I’ve been re-reading (after a long time) David Landes’ The Unbound Prometheus, having found a 2nd hand copy in a Sedbergh bookshop, Westwood Books, earlier this year. It’s an interesting read, albeit showing its age (I found a 1993 edition, but the first was 1969). I’d forgotten that he looked at post-2nd world war growth in the final chapter, which also concludes with some reflections about the links between technological innovation and economic growth.
“The effective utilization of scientific and technical knowledge requires a whole sequence of decisions and action in the world of production and distribution. Pioneering entrepreneurs and managers must be prepared to risk money on the translation of ideas into commercially feasible techniques; while others must be incited by the prosepct of gain, or the fear of loss, to follow suit.” He goes on to say that the quality of management, the skills of the workforce, consumer tastes must also fall into place. “Scientific creativity is by no means an assurance of growth.” Interesting to see Paul David’s argument in The Dynamo and the Computer prefigured here. Growth is “a marriage of knowledge and action”, not the outcome of the impersonal forces of supply and demand.
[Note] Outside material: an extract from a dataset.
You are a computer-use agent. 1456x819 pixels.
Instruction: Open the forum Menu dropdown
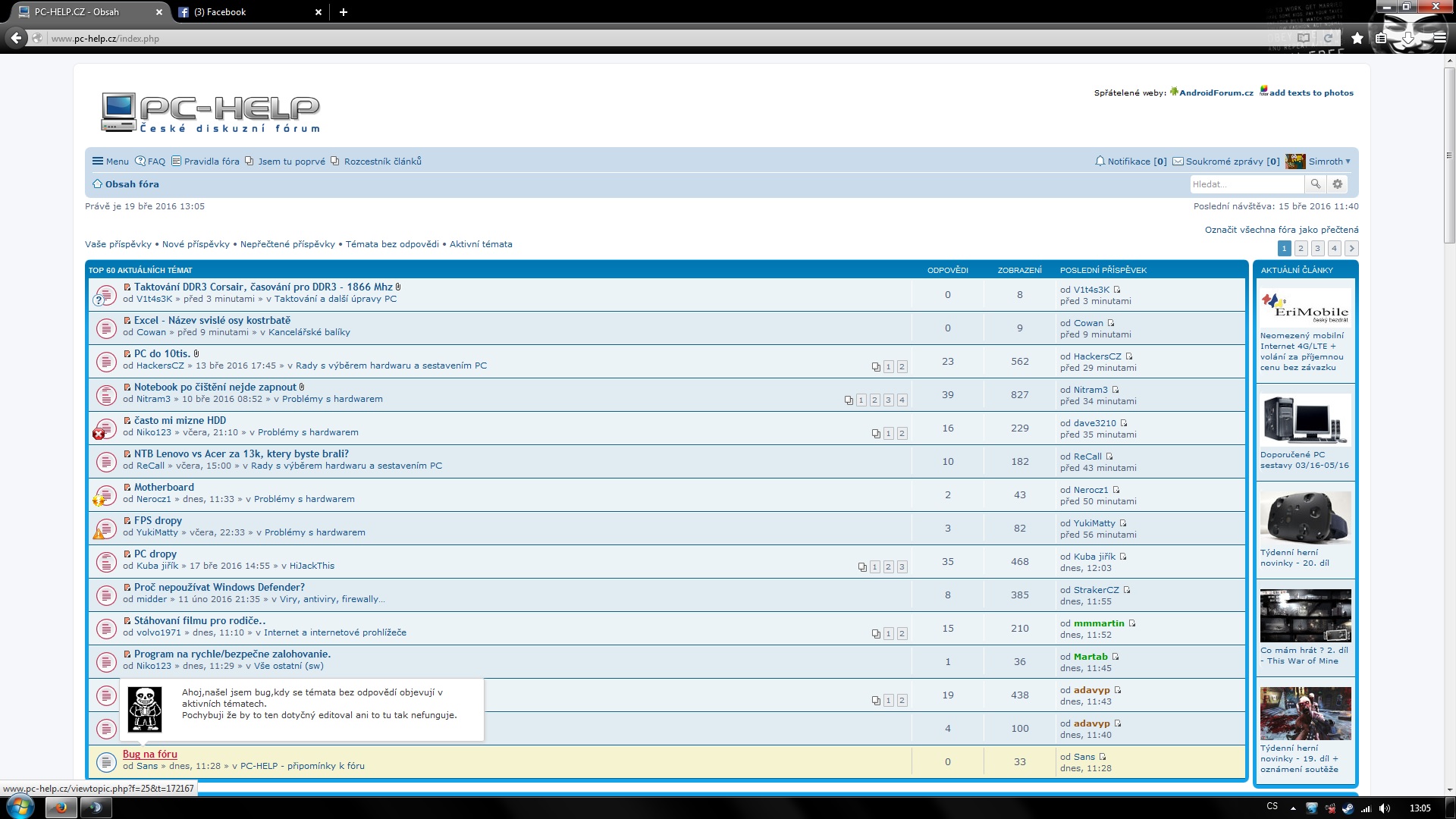(x=111, y=161)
Above all, growth will vary according to the particular needs, opportunities and history of different economies. Even the role of government varies greatly, Landes argues. The common factor in the postwar period, however, was, “A revolution of expectations and values. The expectations were not new; they were a return to the high hopes of the dawn of industrialization, to the buoyant optimism of those first generations of English innovators. Yet never before had they been so widespread; and never before had they been so strikingly confirmed by the facts.”
The trentes glorieuses seem like prehistory in today’s unsettled world. I’m not a techno-pessimist, and disagree with Robert Gordon’s thesis. But vision (expectations, we might say in economese) is a constant that really matters. I’ve always liked Paul Krugman’s 1991 QJE paper, History versus Expectations, on the importance of people weighting the future as more important than the past, if an economy is to grow. No high hopes, no growth.